The platforms that are now simple to download and easy-to-use are everywhere and allow everyday investors to have a look at the market in ways that were once reserved for the stockbrokers and elites.

Tools like stock screeners and charts have allowed people to watch the stock market move in real time, and discords and forum pages dedicated to stocks paying franking dividends, people are now making smarter investments with their money and creating a portfolio in their own time.

This article will be going over a few of the reasons why all types of investors should be looking toward franking dividends as a potential flow of additional funds, and why they’re so in demand by some of the wisest entrepreneurs and business minds of today.

What Is Meant By Franking Dividends?

Simply put, when a company that has had a profitable year decides to section off a slice of the profits for their investors, the payment itself is usually counted as taxable income for the recipient. However, as the company has paid their taxes on the profits already, this translates to a potential double-tax situation for the money.

This is where the illustrious credits scheme comes in, essentially, franking dividends come with a credit that goes straight to the ATO that alerts them of the taxation being applied on the payment. Therefore, the recipient of the franking dividends will have a credit to use when filling their tax return for the year that eases the pressure at tax time and could potentially turn a little profit if the cards are played right.

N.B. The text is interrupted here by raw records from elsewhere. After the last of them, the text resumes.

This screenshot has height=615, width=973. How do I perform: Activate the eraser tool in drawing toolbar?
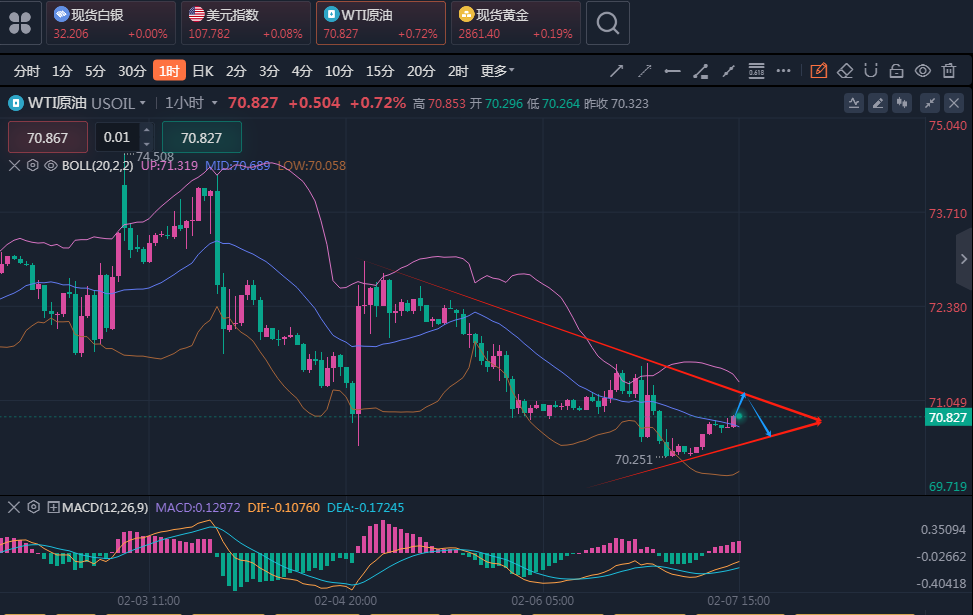[x=845, y=71]
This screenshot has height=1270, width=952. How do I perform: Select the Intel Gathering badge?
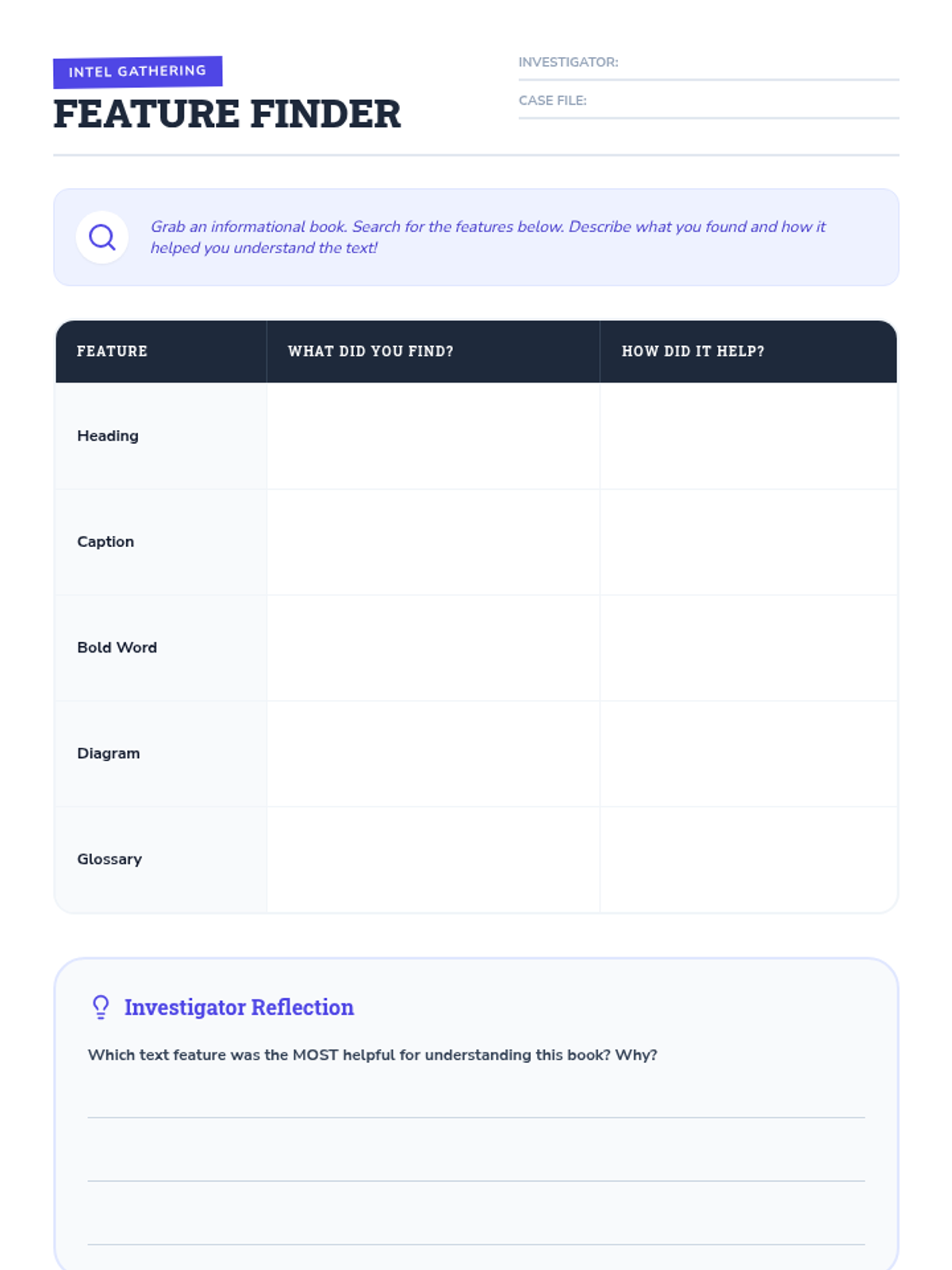(137, 71)
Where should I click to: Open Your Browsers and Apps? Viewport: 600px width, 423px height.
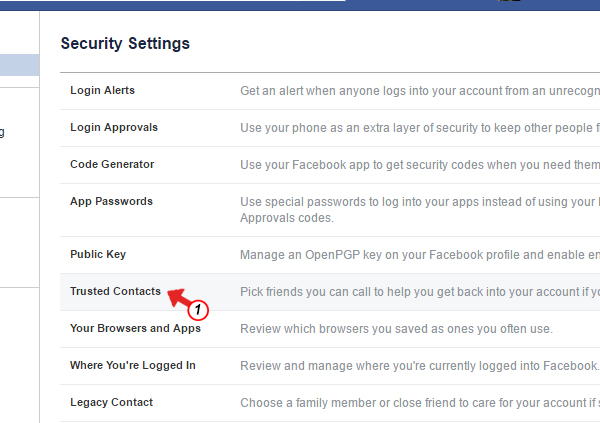coord(135,329)
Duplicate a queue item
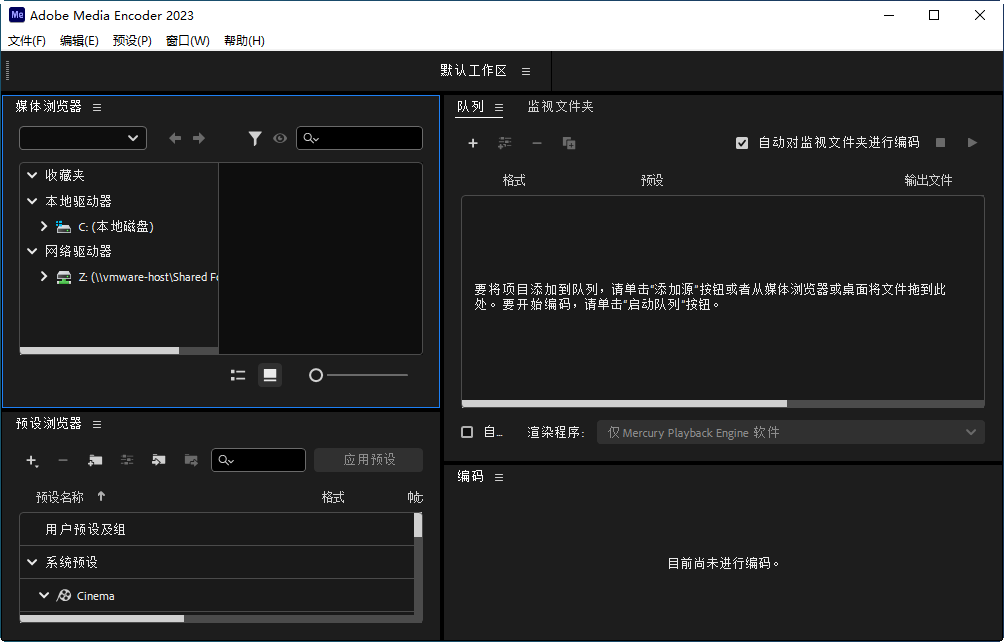Image resolution: width=1004 pixels, height=642 pixels. (569, 142)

A number of decent companies offer franking dividends, it comes down from company to company who pay yields on their profits so it will often come down to the investor doing a little bit of research. Luckily with the internet there’s a lot of resources available.

Why All Investors Should Be Looking For Them

So, why should a newbie investor even care about them? Not only does the tax-time relief provide a lovely cushion for the savvy investor, they also potentially give some form of rebate if left unused. Australia has a unique method of dealing with the unused credits of franking dividends in that they simply refund the amount if they’re left unused.

Many of the largest shareholders and business leaders in the country have taken advantage of this particular system and now the power is undoubtedly in the people as well. This article is not meant to be financial advice, more an exploration into a concept that has eluded Australian investors for too long.